━━━ SELECTED PASSAGE ━━━
When ecology becomes economy

Techno-triumphalism has one very weak point: oil.
It is triumphalism if there is abundance of it, it is finished without.
The big fiasco (wanted) was the failure to find some substitute to oil.
Or a substitute to the life with oil.
That means MAY BE we, for the first time in history, will have to go partially back to the past.
"It is as follows: the all-time peak of oil production implies the end of industrial growth as we have known it – especially when you correct for the unworkable fantasies that purport a continuing fiesta of so-called alternative or renewable energy sources. The end of industrial growth as we’ve known it implies that the investment instruments which represent the hope and expectation for future growth – stocks, bonds, currencies, et cetera – must lose their legitimacy. An attempt was made in recent years to work around this problem with engineered innovative financial instruments based on something other than industrial growth (namely, on getting something for nothing). "
These aggregate frauds amounted to a grand and comprehensive swindle, and now that swindle has left the world financial system in smoldering ruins.
━━━
## WHAT IS ASKED
1 - Please reproduce the oil and economy passage word for word, from "When ecology becomes" up to and including "life with oil.".
2 - Extend the piece on oil and the end of industrial growth, picking up after its last sentence.
The material has no role in what is asked here.
━━━ RECORDS SHOWN ━━━
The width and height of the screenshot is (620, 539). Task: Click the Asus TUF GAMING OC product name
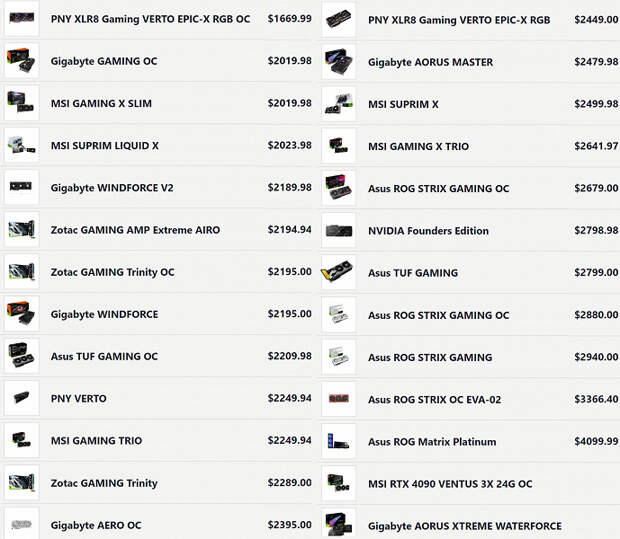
━━━
━━━ RECORDS SHOWN ━━━
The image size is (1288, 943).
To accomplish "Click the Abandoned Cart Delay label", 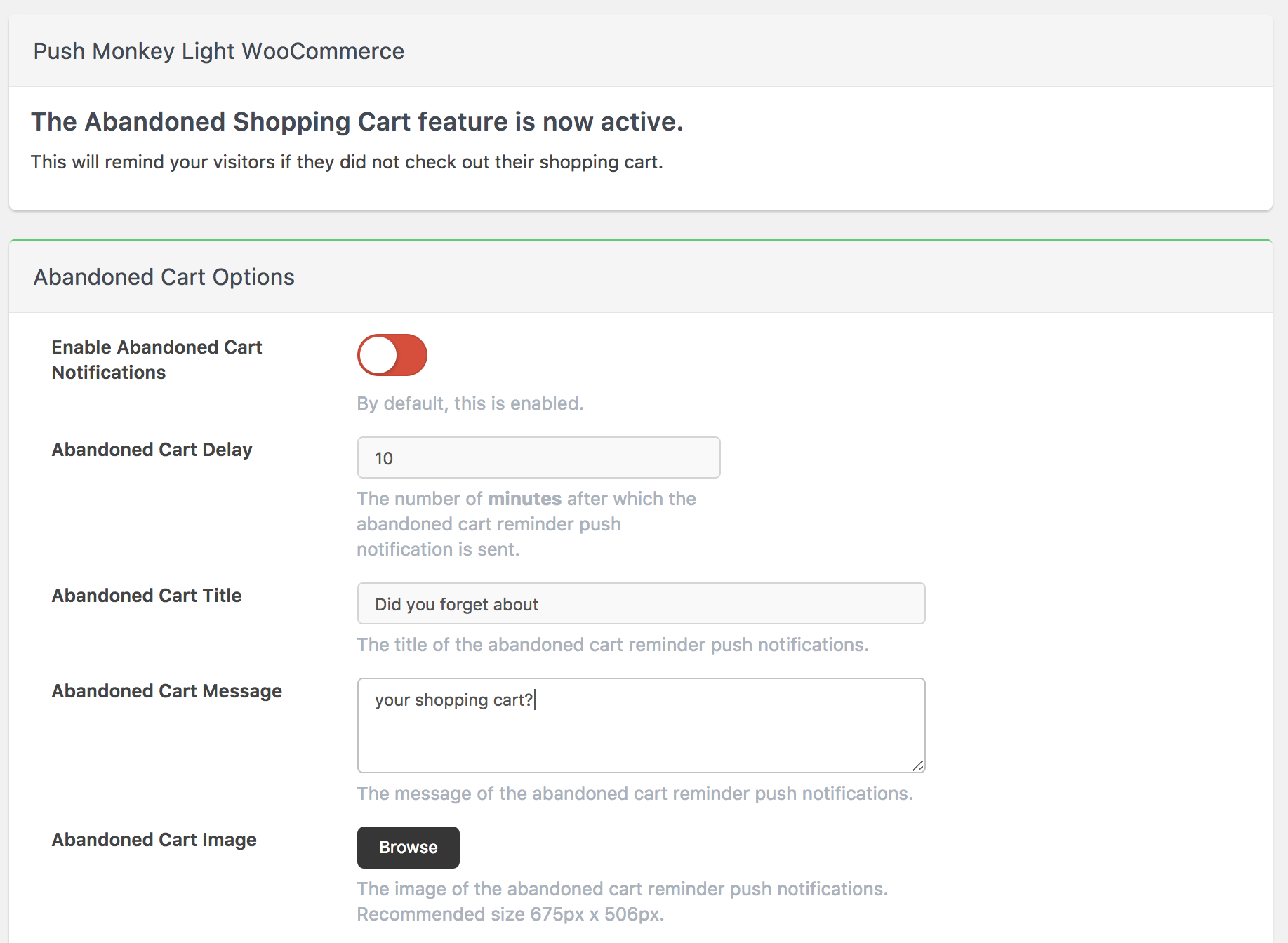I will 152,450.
━━━
## PER-TASK ANSWERS
1 -
When ecology becomes economy

Techno-triumphalism has one very weak point: oil.
It is triumphalism if there is abundance of it, it is finished without.
The big fiasco (wanted) was the failure to find some substitute to oil.
Or a substitute to the life with oil.

2 -
The events of autumn, 2008, can be summarized as vast sums of capital leaving the system, never to return as far ahead as we can imagine. We have become overnight a poorer human race – in particular, those sectors of humanity who imagined themselves to be pretty well off. . .
Good bye happy motoring and Mac Houses.
"The end of the oil regime, and the vanishing of capital means we will have to live differently, whether we like it or not, whether it is fashionable or not.
This means, in effect, a return traditional ways of inhabiting the landscape: real towns, villages, neighborhoods, urban quarters, and cities of a different sort and scale than the hypertrophied monsters of recent decades. Also real buildings of comprehendible typology made largely out of materials found in nature. This is what the circumstances of the years to come will require us to do."